Rough road to repaving Main Street

Highway 395 gets a bit rougher when you drive from Minden to Gardnerville.

Highway 395 gets a bit rougher when you drive from Minden to Gardnerville.


You can feel Highway 395 get rougher as you cross from Minden to Gardnerville.

Repaving of Highway 395 through Gardnerville is expected to wait until 2023, at least, as highway officials work out the puzzle of drainage and utilities.

The project would strip pavement to a depth of 2 inches and repave from Waterloo Lane to First Street in Minden.

Predictions that the highway would be repaved this year appear increasingly unlikely to become reality.

“The project involves major hydraulics upgrades in an area of multiple existing utility lines,” State Transportation spokeswoman Meg Ragonese said Tuesday. “Hundreds of right of way permissions will also need to be secured, including for slivers of property where sidewalk and drainage improvements will be made.”

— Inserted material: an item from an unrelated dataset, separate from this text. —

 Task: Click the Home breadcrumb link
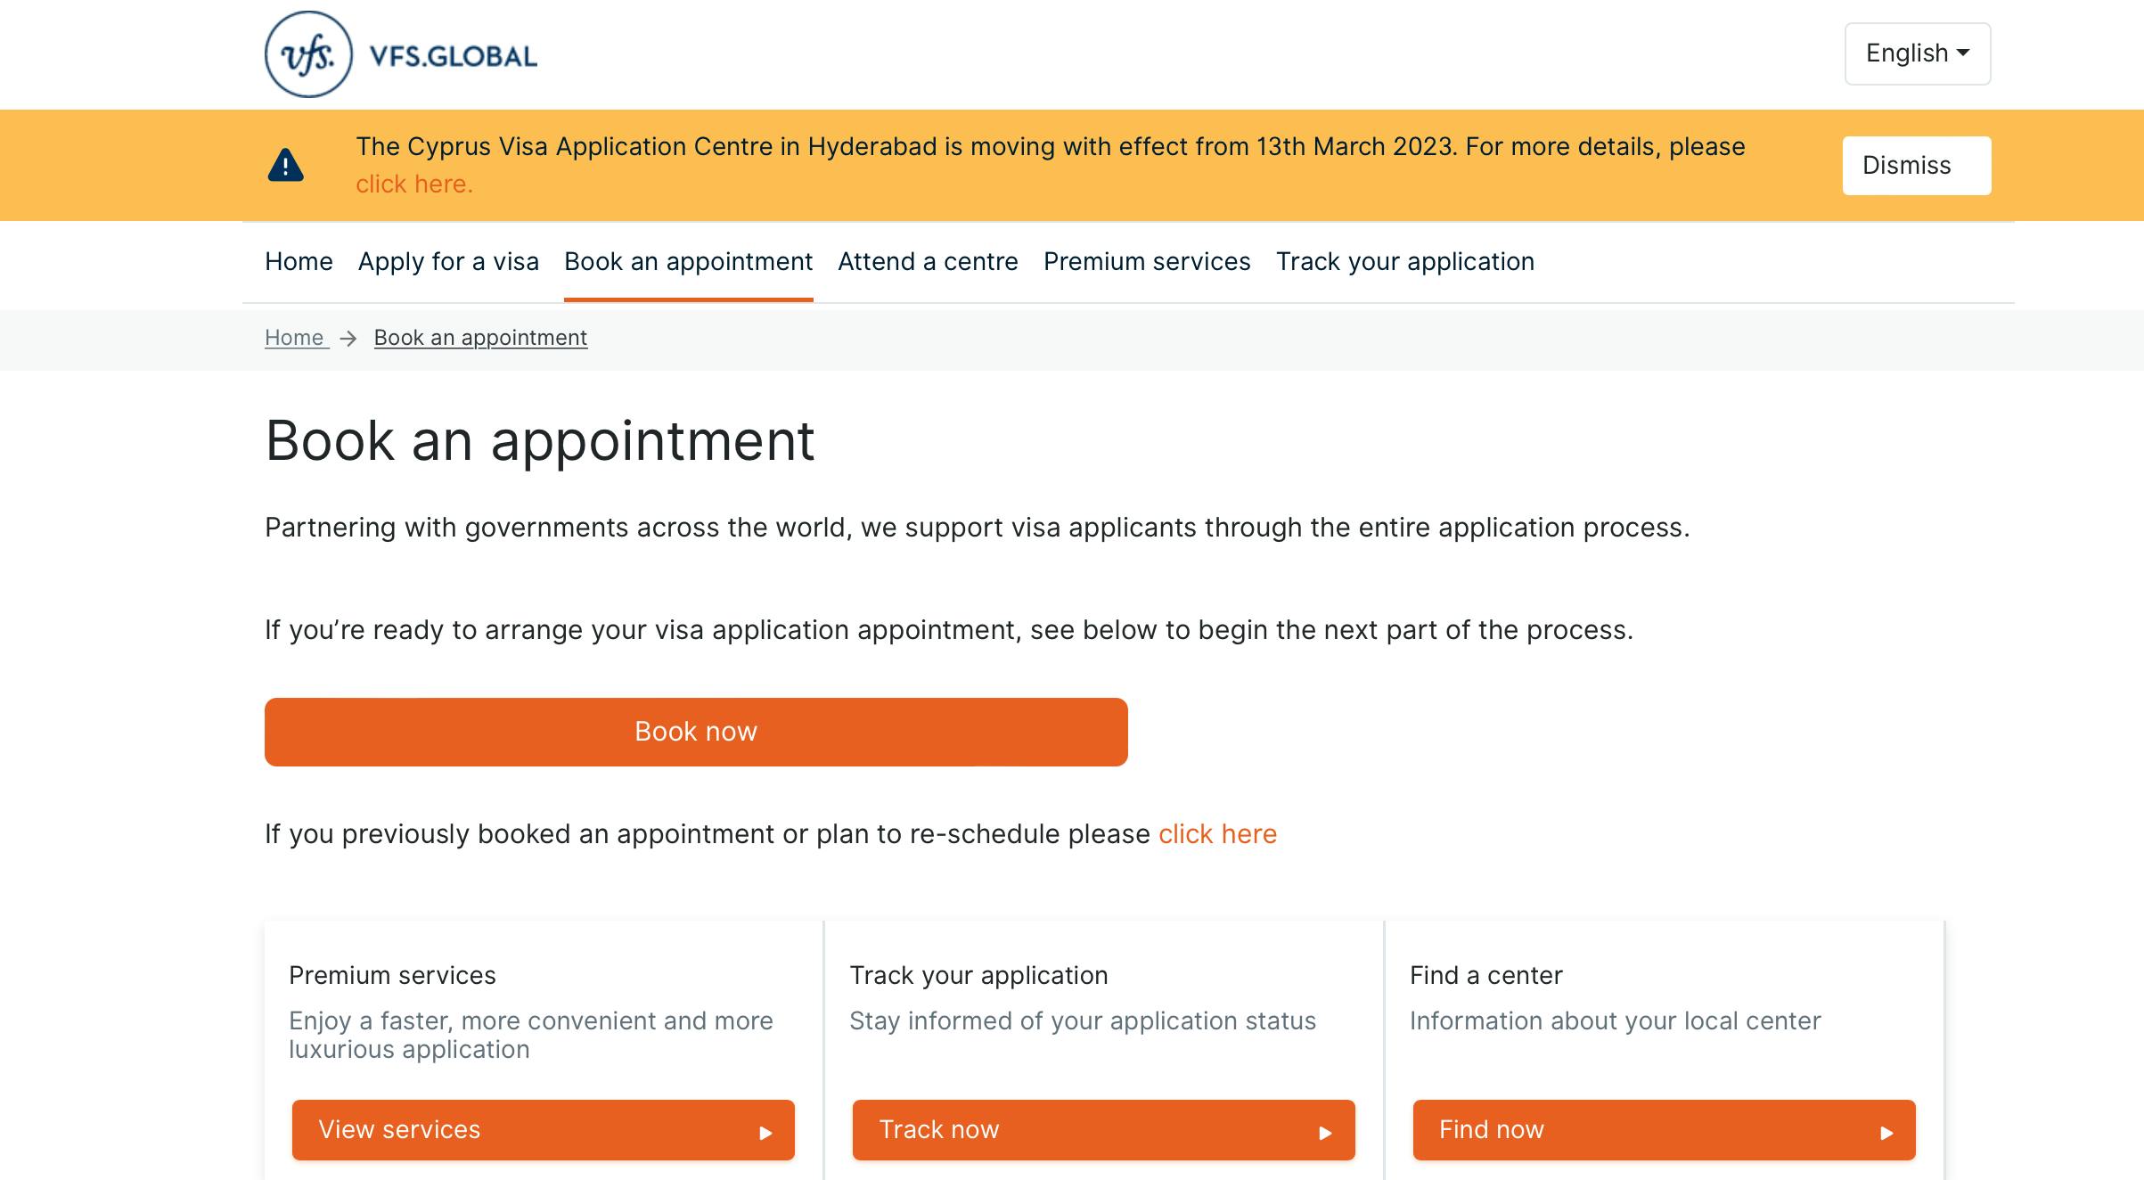295,338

Ragonese said until all those rights of way are secured, including small sections of neighboring property, as well as relocation of multiple underground utilities, the timing on the project remains uncertain.

The state is also working on a plan to resurface the highway from Mono Avenue to the Carson City line, Ragonese said.

With two neighboring projects, the state proposes a phased plan to ensure there isn’t a severe traffic impact through both towns and the North Valley.

One of the issues is that in some instances Gardnerville’s storm drains are not very deep.

“Continuing coordination with utility providers and local governments will ensure that upcoming utility relocations and local drainage improvements effectively accommodate the future highway reconstruction,” Ragonese said.

The Town of Gardnerville has an improved drainage structure proposed for under the highway at the S Curve, with a large basin installed under Gardnerville Station to help reduce flooding there.

However, until the state is ready to make the connections under the highway that project remains on hold.

Estimated at $6 million, resurfacing the highway that serves at least 20,000 vehicles a day has been in the works for years.

The highway was last repaved in 2003 and proposals to repave it made news in 2019 when county commissioners complained to the state about its condition.

In response, the state repaved the worst spots on the highway in September 2019, but recent snows have resulted in new potholes on the route.